2000年1月号掲載

東・東南アジアと百越
ー 中国語書籍『従越人到泰人』(著・黄恵焜)から ー

 良諸文化や河母渡文化をはじめ水稲栽培を示す遺跡が、長江流域から雲南省までの範囲に広く分布していて、稲作の年代は紀元前5000年までさかのぼることが明らかになってきた。では、この文化圏の主人公は、どんな人たちだったのだろうか?

 1992年、雲南民族出版社から『従越人到泰人』(越人よりタイ人に至る)という題の本が出版された。
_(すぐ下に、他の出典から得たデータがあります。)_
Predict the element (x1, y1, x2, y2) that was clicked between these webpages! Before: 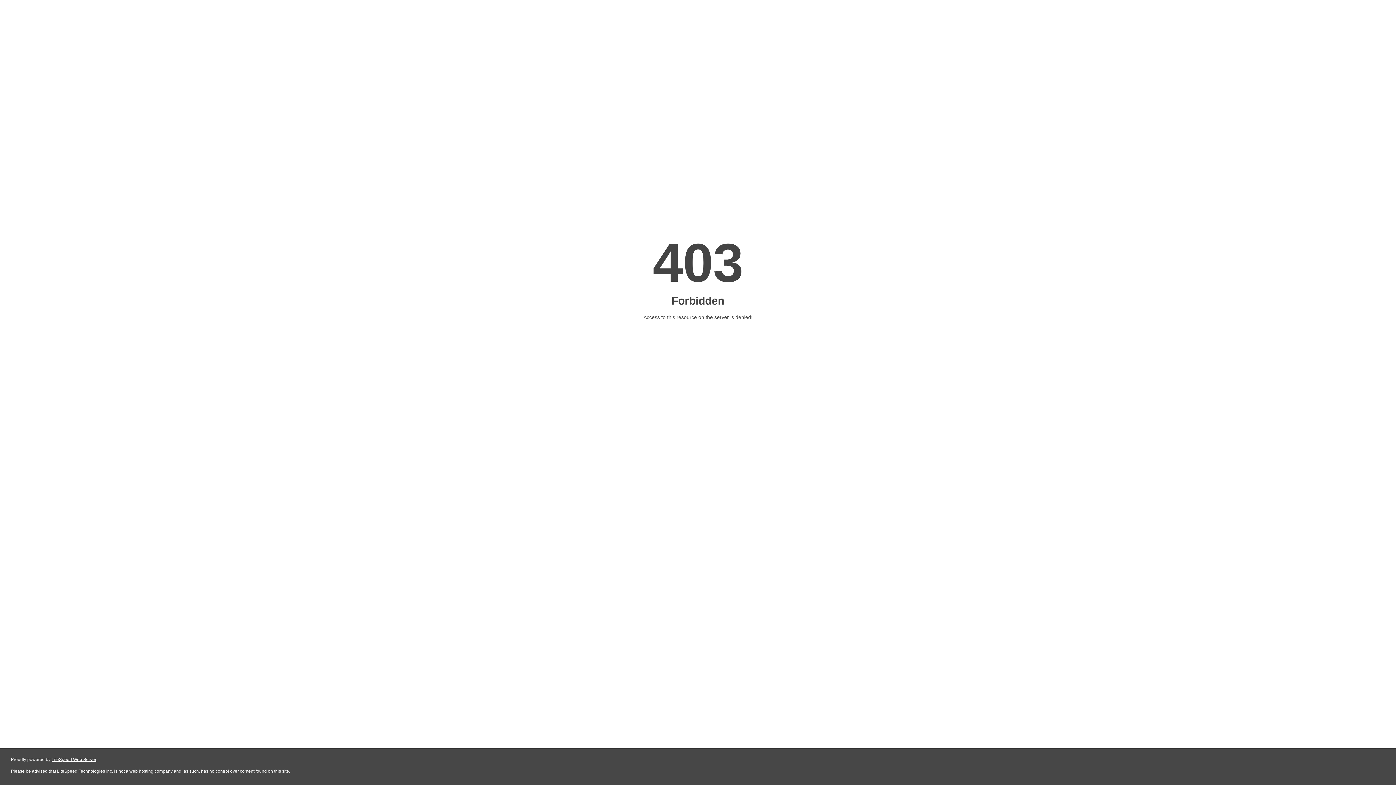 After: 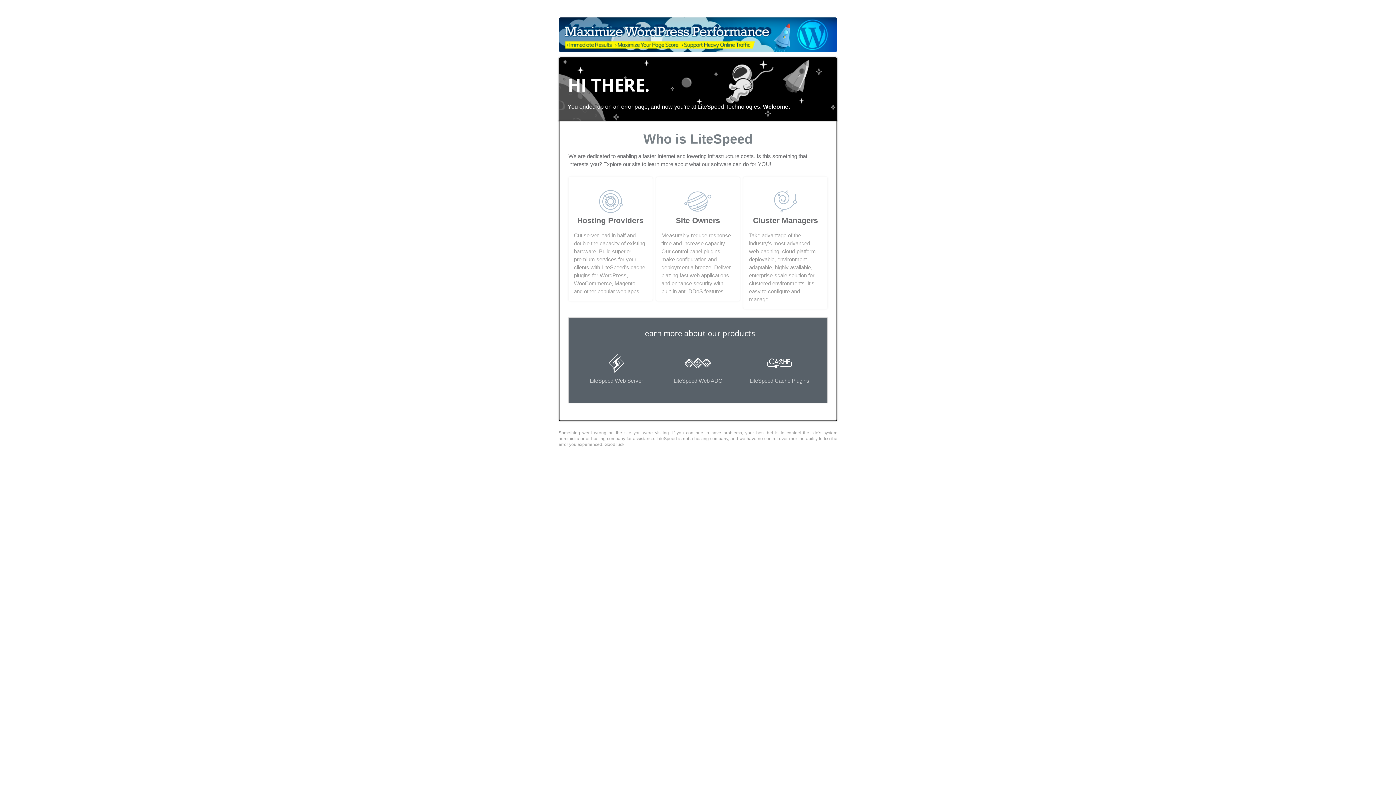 Action: bbox: (51, 757, 96, 762) label: LiteSpeed Web Server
黄恵焜なるこの道40年の教授が著した本である。教授は長江文化圏の担い手を『越人』と呼んで、そこから今のタイ系諸民族が出てきたという論を展開している。

 それによると、越人は稲を主食とし、イレズミをし、龍をなぞったボート競走の祭りを持ち、銅鼓を鳴らす人々であった。黄教授は、中国文明の受容の程度によって、越人が住んでいた地域を3つに分けている。

A型地区: 
江蘇省・浙江省・福建省・広東省に広がる地域の越人は、紀元前5世紀に長江の河口の南一帯に、『越』という強大な国を建てた時から、黄河流域の中国文明との接触が生まれた。この地区の越人のほとんどは、今日では中国文明を受容してしまった。

B型地区:
広西省・海南省・ベトナム北部・貴州省にひろがる地域の越人は、中国文明の影響を受けつつもなお独自の文化を残している。

C型地区:
雲南省西南部・ラオス・タイ中北部・ビルマ東北部・インドのアッサム地方にひろがる地域の越人は、インド文明の影響を受けて今日に至る。
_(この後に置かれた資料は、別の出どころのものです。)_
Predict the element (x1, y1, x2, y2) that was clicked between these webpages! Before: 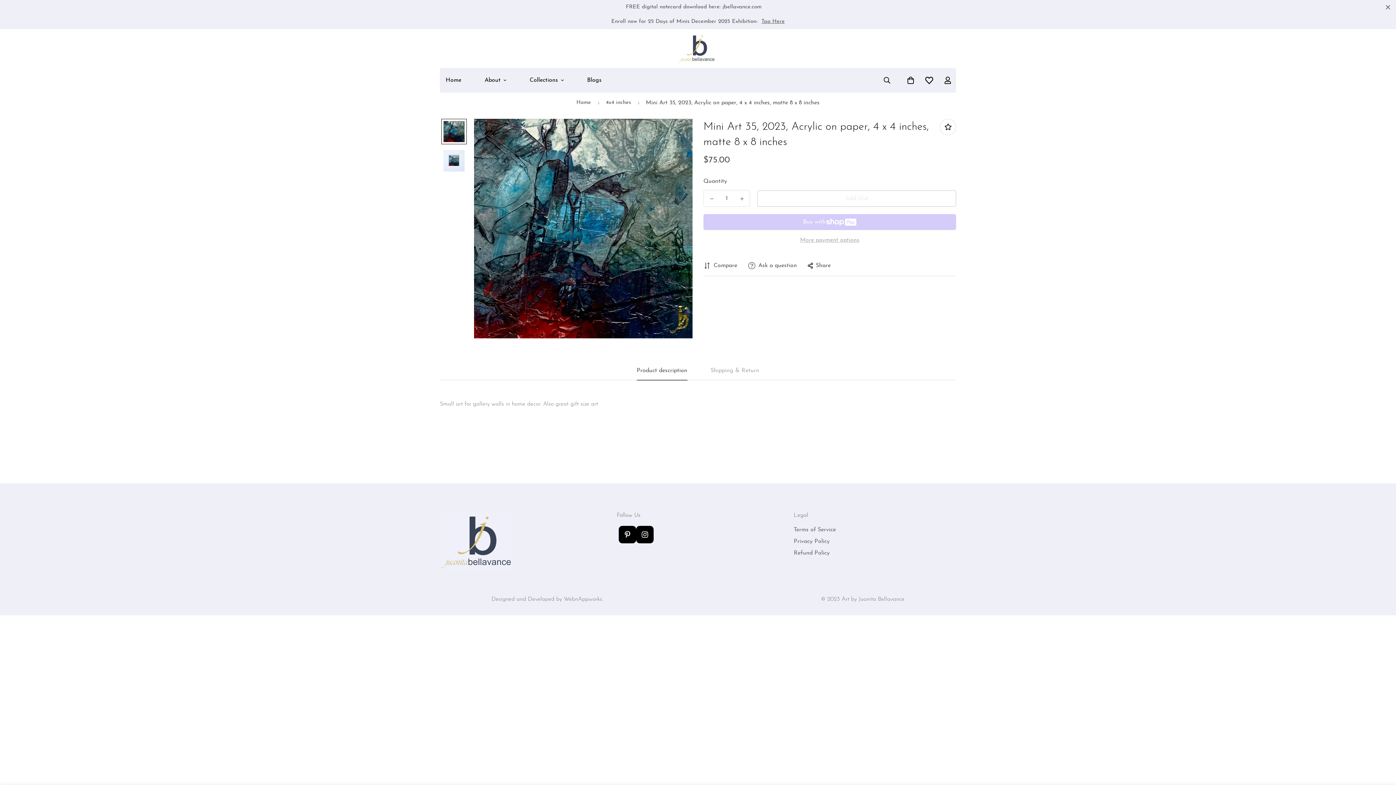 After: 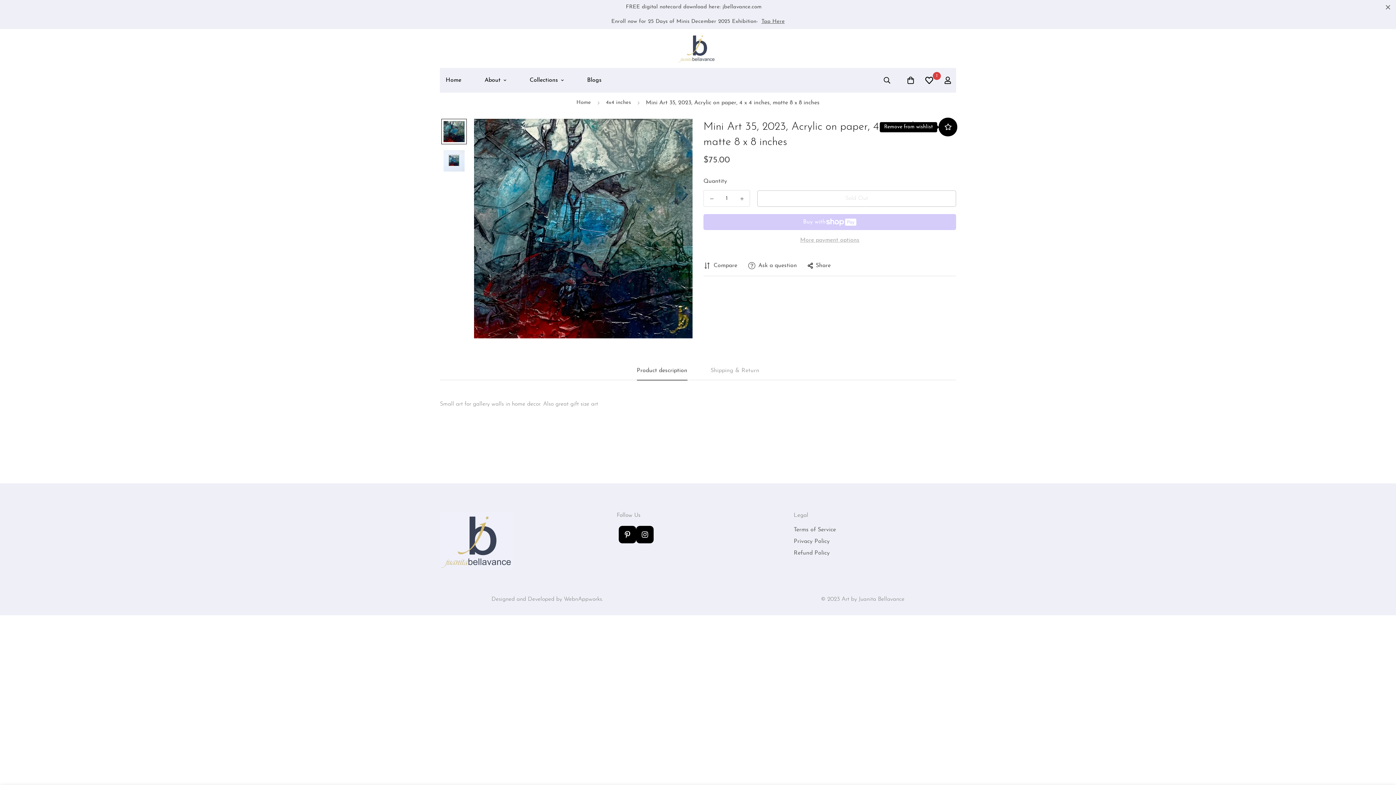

 古代の『越人』の子孫が、今日のタイ人であるという黄教授の論説は、実に明快である。そしてその論を貫くタテ糸に、教授は「越人の歌」をとりあげた。『説苑』(善説篇)という本に、春秋時代の楚の君子が、越人が舟歌を歌うのを聴いて意味がわからなかった。しかし、なかなか聴かせる歌であったようで、その歌の文句を漢字で音写した話が載っている。そしてこの音写された漢字の羅列は、広西省のチワン語で解読することができ、また雲南省のタイ・ヌア語とタイ・ルー語でも解読することができることを紹介している。古代の越語の歌が現代のタイ諸語でわかるというのである。
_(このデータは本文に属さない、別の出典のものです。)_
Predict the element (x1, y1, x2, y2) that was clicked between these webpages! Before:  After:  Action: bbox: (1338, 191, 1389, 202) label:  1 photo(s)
 教授の本は、タイ人は越人の後裔であることを論じたものだが、また倭人についても一章さいている。教授は、倭人もまた『越人』の中から出たと言い、最も早く歴史書に倭人が現れるのは周の時代で、「倭人が王室に薬草を献じた」とある。教授は他の歴史書を引きつつ薬草の産地は広西省であったと言い、倭人はもともと広西省に一大拠点を持っていたと論ずる。倭人はその後、東へ進み、さらに北へ移動し、ついには海を越えて倭奴と呼ばれた。タイ人の起源が、越人につながり、日本人(倭人)の起源もまた越人につながることになれば、この方面の話題はますます面白くなってくる。

(江口久雄)

●良諸文化
長江デルタにある太湖を中心とした地域に発達した稲作を基本的経済基盤とする文化圏(紀元前3300~前2200年)。良諸文化は、その関係遺物が、1936年ごろ、浙江省余杭県良渚鎮一帯で発見されて知られたもので、その後も広域にわたって数多くの高度に発達した遺物の発見が相次いだ。

●稲作の起源
稲作の起源に関しては、いつどこで栽培され始めたかは、学界で議論の盛んなテーマであるが、最近では、中国の長江流域における考古学調査発掘の進展が目覚しい。1970年代の(かぼと)遺跡の発掘で、稲作の起源が少なくとも紀元前5000年以前にさかのぼることが明らかになった。そして1980年代に長江中流域において彭頭山文化などが発見され、河母渡文化よりも古く紀元前6000~7000年頃に稲作が行われていた証拠が把握されるようになった

●『説苑』
前漢時代の学者・劉向(前77~前6)が編纂した説話集。先秦及び漢代の書物から「天子を戒める」に足る遺聞逸事を採録したもの。

●黄恵焜
1935年生まれ、四川成都人。1958年雲南大学歴史学科を卒業。雲南大学、雲南省民族歴史研究所、雲南省東南アジア研究所で、勤務したり教鞭を取った。その後、雲南民族学院教授兼副院長と、雲南省民族研究所所長を務める。